> _Excerpted text_

<<<<

Appointment 2 (4 hours elapsed): Screws still loose, genius took a look and
put in an order for some new screws.

Appointment 3 (6 hours elapsed): Screws have arrived, genius replaces all the
screws.

Appointment 4 (8 hours elapsed): Screws still coming loose. Genius 'resits'
the MacBook underside.

Appointment 5 (10 hours elapsed): Still no luck. Genius orders new MacBook
rubber base.

Appointment 6 (12 hours elapsed): New rubber base is fitted.

Appointment 7 (14 hours elapsed): Screws STILL coming loose. Genius orders
replacement of base 'fitting unit'.

Appointment 8 (16 hours elapsed): Genius fits new base fitting unit. This
takes 3 days so I can't use my MacBook at all during this time.

>>>>

> _Stated task_
Substitute "bottom panel" for "rubber base" and write out the repair excerpt again, covering the stretch from "Appointment 3 (6" through "base is fitted.". The listing that follows has no connection to the repair excerpt.

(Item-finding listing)
<<<<

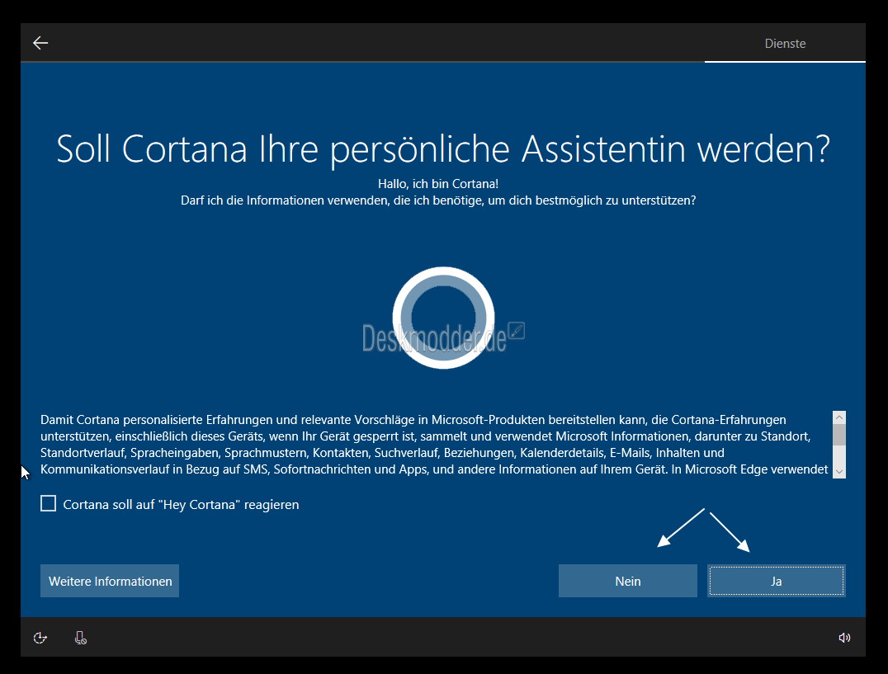Click the empty scrollbar track below the thumb
The width and height of the screenshot is (888, 674).
[x=838, y=455]
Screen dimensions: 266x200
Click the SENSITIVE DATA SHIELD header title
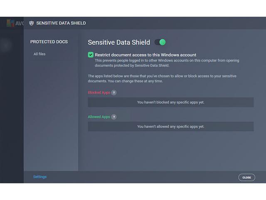pos(61,23)

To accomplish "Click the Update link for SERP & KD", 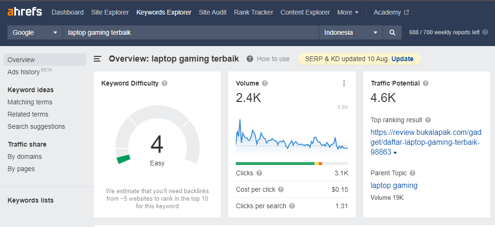I will click(402, 59).
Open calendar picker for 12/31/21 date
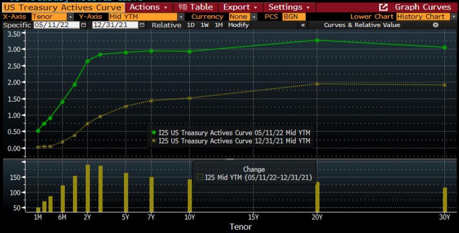Viewport: 459px width, 233px height. 142,25
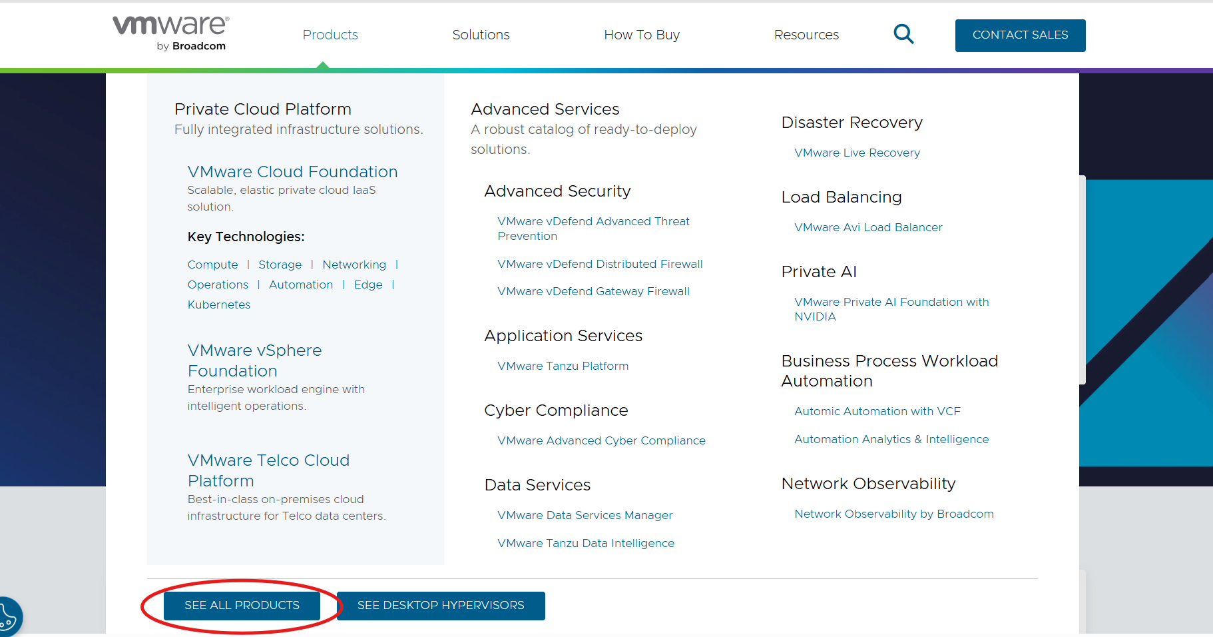Image resolution: width=1213 pixels, height=637 pixels.
Task: Open the Products menu
Action: (330, 35)
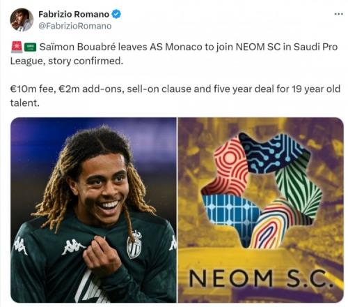The height and width of the screenshot is (307, 348).
Task: Click the rainbow arch logo segment
Action: pos(275,223)
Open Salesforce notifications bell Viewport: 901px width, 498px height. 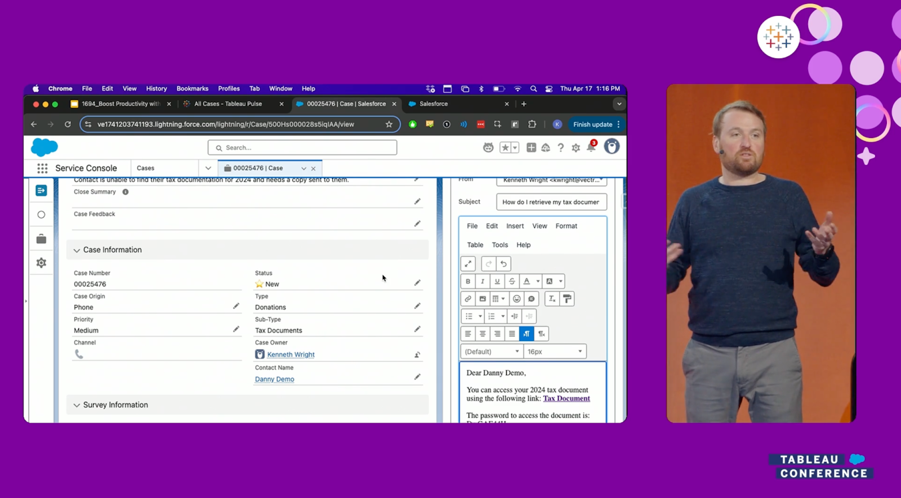(591, 147)
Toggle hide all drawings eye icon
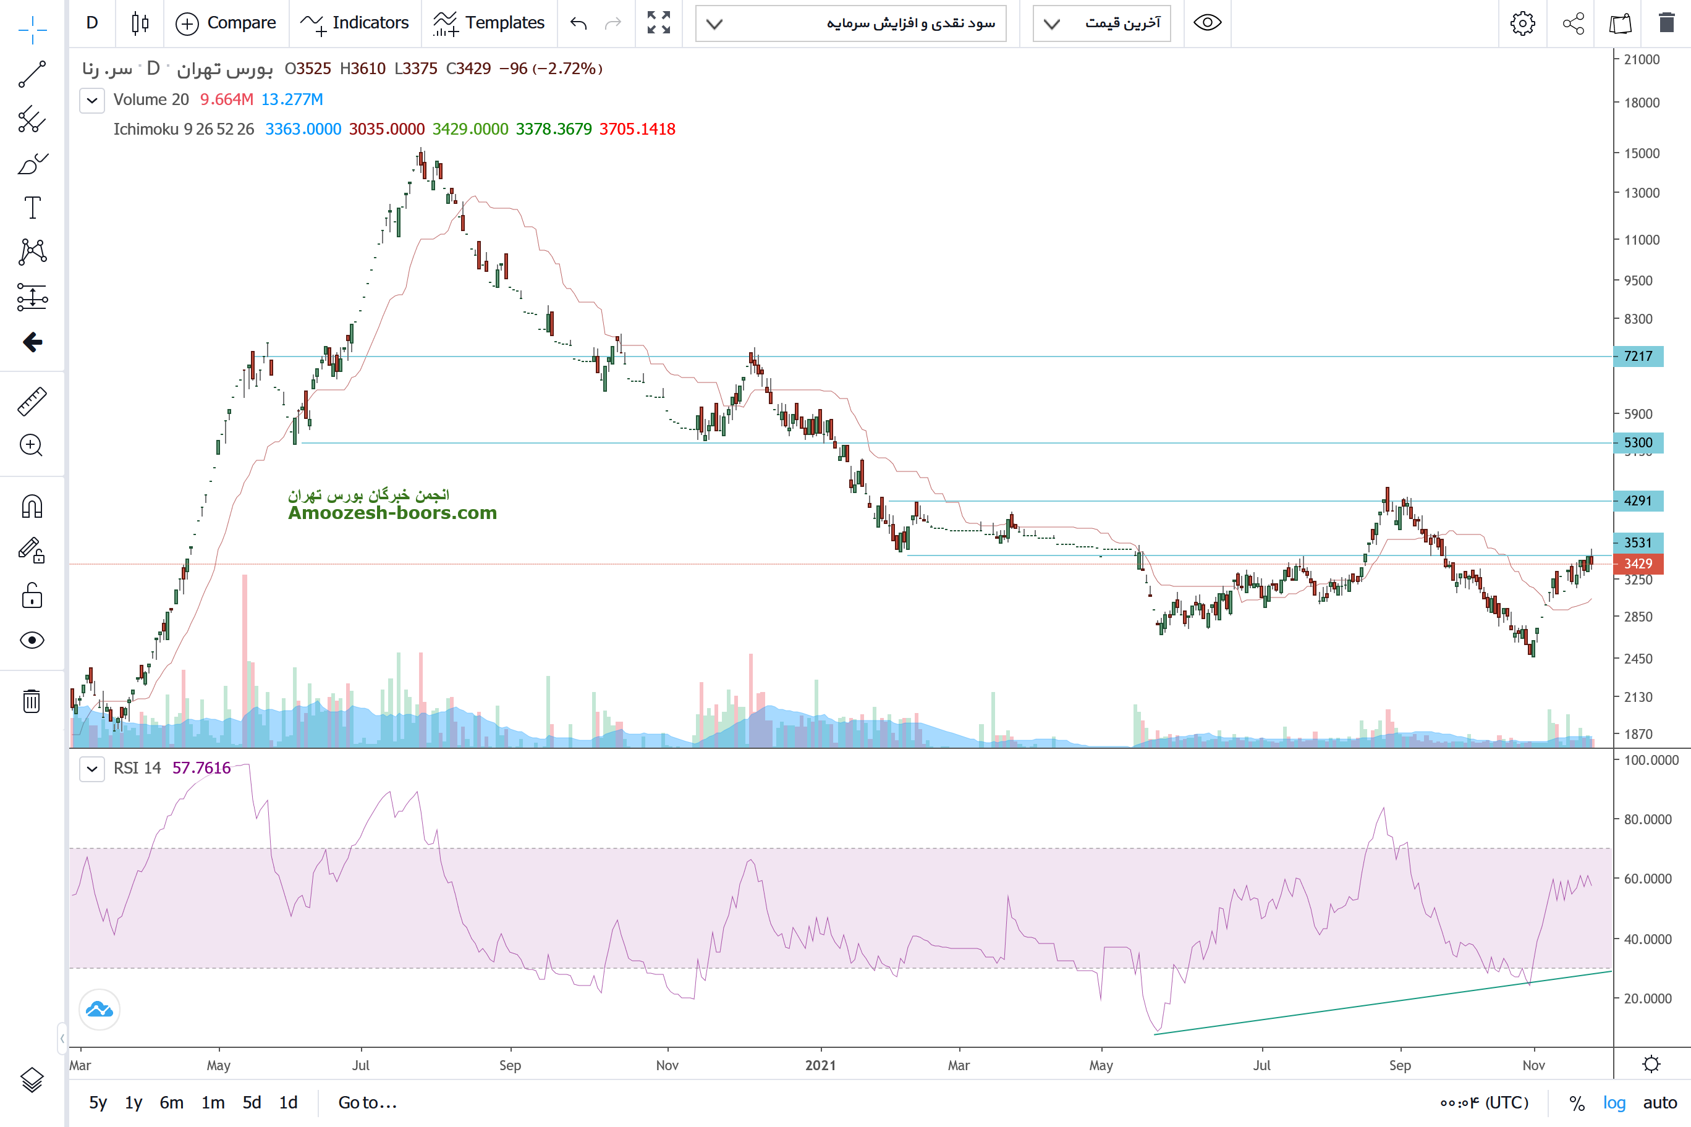The image size is (1691, 1127). (32, 640)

>>>>

> _Solution to the problem_
Appointment 3 (6 hours elapsed): Screws have arrived, genius replaces all the
screws.

Appointment 4 (8 hours elapsed): Screws still coming loose. Genius 'resits'
the MacBook underside.

Appointment 5 (10 hours elapsed): Still no luck. Genius orders new MacBook
bottom panel.

Appointment 6 (12 hours elapsed): New bottom panel is fitted.